TASK INPUT >>
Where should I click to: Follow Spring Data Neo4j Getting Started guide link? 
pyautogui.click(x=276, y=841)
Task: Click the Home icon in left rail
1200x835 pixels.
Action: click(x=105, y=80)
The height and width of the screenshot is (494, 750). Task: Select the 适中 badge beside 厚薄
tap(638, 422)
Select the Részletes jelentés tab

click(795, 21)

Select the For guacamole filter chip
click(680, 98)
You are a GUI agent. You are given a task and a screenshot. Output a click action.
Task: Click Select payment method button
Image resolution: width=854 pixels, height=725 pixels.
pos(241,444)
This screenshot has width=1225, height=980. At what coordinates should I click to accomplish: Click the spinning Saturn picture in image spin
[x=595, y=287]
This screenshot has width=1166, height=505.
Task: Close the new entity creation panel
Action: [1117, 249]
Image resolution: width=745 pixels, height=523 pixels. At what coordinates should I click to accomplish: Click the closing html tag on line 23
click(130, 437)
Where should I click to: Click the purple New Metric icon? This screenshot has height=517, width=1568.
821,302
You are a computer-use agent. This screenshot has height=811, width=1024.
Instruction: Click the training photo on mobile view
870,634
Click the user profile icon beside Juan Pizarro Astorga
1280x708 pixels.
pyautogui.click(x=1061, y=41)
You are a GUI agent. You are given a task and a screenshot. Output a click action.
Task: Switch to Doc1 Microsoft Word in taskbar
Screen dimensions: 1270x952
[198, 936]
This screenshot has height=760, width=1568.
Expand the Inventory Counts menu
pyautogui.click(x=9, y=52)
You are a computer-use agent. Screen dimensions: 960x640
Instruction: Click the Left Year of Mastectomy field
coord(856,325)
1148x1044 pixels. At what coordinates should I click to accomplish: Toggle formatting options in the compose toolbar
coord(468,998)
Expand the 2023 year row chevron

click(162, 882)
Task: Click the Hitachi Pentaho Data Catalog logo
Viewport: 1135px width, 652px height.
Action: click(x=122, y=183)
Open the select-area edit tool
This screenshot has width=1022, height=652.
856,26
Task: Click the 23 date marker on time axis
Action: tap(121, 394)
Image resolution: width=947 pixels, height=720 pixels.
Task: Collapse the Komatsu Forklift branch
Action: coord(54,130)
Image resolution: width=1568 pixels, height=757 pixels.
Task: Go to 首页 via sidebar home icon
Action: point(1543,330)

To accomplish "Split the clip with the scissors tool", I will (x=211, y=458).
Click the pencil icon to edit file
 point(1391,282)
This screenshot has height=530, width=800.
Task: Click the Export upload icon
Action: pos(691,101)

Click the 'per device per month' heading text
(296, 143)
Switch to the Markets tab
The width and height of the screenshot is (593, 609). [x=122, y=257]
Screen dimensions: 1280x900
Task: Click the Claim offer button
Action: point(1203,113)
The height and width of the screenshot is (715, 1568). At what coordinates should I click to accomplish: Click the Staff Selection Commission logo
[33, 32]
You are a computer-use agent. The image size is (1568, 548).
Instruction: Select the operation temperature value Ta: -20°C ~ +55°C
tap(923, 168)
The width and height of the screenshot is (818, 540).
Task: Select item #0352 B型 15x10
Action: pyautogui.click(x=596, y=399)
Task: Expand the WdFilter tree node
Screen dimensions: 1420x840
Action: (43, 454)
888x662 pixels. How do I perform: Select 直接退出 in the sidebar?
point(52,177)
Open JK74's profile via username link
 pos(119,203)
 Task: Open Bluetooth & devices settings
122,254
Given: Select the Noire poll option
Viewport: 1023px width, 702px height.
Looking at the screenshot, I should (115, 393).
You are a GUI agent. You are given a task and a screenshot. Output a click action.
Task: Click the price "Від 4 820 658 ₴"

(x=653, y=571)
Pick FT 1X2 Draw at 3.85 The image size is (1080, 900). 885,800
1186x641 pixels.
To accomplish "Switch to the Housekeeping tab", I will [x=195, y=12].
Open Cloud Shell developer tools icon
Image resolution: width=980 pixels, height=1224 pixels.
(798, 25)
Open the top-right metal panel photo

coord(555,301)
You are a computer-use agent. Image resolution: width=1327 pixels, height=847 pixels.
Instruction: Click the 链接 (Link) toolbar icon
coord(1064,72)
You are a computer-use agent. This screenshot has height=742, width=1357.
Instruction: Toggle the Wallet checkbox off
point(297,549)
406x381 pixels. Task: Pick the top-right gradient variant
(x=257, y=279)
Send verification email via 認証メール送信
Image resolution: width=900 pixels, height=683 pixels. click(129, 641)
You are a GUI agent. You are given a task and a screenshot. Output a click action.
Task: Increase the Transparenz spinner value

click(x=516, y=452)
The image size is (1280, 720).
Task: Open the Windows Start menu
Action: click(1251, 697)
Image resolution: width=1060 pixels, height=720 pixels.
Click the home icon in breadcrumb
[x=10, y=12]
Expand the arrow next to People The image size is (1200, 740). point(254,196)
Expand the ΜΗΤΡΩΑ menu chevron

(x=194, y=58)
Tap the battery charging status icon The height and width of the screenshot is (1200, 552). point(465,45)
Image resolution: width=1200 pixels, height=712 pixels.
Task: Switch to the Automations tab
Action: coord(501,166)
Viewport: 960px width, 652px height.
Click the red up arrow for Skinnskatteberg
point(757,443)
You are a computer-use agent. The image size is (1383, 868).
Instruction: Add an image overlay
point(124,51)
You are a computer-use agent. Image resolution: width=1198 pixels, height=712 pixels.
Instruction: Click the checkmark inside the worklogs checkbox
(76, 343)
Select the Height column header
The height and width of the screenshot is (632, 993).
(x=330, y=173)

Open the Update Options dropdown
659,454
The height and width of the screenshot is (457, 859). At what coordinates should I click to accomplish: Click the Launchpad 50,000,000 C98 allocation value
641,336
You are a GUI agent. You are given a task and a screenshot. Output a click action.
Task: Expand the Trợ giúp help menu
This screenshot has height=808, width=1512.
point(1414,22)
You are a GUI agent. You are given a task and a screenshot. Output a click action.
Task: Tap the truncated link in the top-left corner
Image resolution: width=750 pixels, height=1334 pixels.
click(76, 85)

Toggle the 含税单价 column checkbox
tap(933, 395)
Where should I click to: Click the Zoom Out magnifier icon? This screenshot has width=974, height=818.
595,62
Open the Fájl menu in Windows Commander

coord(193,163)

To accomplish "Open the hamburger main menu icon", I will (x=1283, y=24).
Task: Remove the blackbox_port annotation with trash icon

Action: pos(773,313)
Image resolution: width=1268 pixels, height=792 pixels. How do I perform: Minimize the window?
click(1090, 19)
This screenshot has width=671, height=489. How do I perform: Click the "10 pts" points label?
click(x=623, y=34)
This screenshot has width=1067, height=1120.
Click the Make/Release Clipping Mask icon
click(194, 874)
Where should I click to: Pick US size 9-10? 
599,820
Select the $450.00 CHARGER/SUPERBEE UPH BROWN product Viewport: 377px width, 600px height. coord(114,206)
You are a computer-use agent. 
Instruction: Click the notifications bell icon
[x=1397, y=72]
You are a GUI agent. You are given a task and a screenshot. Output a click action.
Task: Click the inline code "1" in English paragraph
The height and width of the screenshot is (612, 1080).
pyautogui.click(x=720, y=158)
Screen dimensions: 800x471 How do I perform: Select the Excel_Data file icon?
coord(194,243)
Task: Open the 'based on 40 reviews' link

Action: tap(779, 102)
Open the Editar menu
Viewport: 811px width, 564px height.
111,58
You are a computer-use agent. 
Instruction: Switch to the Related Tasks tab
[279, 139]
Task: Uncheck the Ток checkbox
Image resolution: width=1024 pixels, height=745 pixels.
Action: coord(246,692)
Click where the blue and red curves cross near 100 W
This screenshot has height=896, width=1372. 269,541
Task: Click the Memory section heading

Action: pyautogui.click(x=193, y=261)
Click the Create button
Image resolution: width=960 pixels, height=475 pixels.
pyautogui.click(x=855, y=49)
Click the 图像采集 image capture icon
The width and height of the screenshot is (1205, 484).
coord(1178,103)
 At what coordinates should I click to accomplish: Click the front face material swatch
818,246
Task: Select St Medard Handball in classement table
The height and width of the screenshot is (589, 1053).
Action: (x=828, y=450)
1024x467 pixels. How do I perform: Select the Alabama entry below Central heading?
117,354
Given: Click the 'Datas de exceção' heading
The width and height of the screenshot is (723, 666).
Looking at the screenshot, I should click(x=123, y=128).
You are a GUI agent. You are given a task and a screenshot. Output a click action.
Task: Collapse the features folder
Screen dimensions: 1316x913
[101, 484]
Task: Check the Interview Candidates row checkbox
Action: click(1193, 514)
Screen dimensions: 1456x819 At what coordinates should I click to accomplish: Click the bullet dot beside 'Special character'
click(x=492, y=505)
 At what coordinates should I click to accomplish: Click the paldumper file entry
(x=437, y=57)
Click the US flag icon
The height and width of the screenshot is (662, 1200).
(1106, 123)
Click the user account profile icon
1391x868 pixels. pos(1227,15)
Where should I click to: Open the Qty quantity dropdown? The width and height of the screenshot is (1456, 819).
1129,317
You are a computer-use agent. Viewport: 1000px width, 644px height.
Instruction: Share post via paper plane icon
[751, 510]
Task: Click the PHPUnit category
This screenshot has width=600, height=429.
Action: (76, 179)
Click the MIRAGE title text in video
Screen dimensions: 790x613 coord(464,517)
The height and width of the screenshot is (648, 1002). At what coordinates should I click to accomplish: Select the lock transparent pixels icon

EXERCISE PROMPT >>
Keep only the lines from the one containing "paldumper file entry" through the final line of the records, and transcribe them exactly.

ANSWER AREA >>
 At what coordinates should I click to accomplish: Click the paldumper file entry
(x=437, y=57)
Click the US flag icon
The height and width of the screenshot is (662, 1200).
(1106, 123)
Click the user account profile icon
1391x868 pixels. pos(1227,15)
Where should I click to: Open the Qty quantity dropdown? The width and height of the screenshot is (1456, 819).
1129,317
You are a computer-use agent. Viewport: 1000px width, 644px height.
Instruction: Share post via paper plane icon
[751, 510]
Task: Click the PHPUnit category
This screenshot has width=600, height=429.
Action: (76, 179)
Click the MIRAGE title text in video
Screen dimensions: 790x613 coord(464,517)
The height and width of the screenshot is (648, 1002). At what coordinates should I click to accomplish: Select the lock transparent pixels icon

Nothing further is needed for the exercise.